(Collected data entries)
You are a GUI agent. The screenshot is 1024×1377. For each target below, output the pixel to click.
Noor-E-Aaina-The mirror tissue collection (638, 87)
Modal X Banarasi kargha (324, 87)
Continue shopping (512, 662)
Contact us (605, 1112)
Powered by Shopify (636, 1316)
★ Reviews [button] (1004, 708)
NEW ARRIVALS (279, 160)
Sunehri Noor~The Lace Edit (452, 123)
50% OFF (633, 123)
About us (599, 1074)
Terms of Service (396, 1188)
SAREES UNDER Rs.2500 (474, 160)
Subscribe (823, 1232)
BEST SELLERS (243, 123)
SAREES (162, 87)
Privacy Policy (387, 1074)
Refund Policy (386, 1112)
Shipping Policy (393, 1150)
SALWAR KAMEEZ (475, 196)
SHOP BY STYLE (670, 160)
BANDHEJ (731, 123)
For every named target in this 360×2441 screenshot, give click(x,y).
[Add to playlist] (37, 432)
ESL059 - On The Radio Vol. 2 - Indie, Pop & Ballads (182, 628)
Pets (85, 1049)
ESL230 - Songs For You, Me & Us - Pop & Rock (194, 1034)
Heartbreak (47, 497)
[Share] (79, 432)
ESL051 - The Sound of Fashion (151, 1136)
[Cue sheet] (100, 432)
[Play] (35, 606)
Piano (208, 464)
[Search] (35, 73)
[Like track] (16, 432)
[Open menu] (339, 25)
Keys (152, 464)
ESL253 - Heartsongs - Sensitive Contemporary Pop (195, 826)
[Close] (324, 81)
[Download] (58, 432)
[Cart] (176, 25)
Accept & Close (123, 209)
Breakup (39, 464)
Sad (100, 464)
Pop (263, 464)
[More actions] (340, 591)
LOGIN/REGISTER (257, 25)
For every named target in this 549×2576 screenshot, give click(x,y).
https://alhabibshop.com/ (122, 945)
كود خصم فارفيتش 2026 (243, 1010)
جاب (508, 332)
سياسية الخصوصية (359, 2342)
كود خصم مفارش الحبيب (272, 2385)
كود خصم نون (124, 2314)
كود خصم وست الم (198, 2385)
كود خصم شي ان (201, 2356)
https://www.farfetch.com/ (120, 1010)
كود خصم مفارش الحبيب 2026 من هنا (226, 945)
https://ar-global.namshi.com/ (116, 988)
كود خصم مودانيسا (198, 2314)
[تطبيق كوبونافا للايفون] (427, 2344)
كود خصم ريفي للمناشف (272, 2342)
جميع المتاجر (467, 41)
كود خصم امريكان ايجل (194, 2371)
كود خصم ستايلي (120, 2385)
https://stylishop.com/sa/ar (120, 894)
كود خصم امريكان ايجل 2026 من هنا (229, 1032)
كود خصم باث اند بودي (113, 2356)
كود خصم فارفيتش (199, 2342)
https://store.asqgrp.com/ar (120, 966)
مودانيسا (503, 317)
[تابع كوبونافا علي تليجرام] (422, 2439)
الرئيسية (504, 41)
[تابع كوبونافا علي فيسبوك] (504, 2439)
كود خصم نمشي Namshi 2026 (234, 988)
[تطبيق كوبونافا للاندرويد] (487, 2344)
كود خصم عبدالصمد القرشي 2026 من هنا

Assignment →
Begin with the line above that has "[Add to playlist] (37, 432)" and continue through the line that has "Keys (152, 464)", setting each one down exactly. Stop there.

Solution for this task →
[Add to playlist] (37, 432)
ESL059 - On The Radio Vol. 2 - Indie, Pop & Ballads (182, 628)
Pets (85, 1049)
ESL230 - Songs For You, Me & Us - Pop & Rock (194, 1034)
Heartbreak (47, 497)
[Share] (79, 432)
ESL051 - The Sound of Fashion (151, 1136)
[Cue sheet] (100, 432)
[Play] (35, 606)
Piano (208, 464)
[Search] (35, 73)
[Like track] (16, 432)
[Open menu] (339, 25)
Keys (152, 464)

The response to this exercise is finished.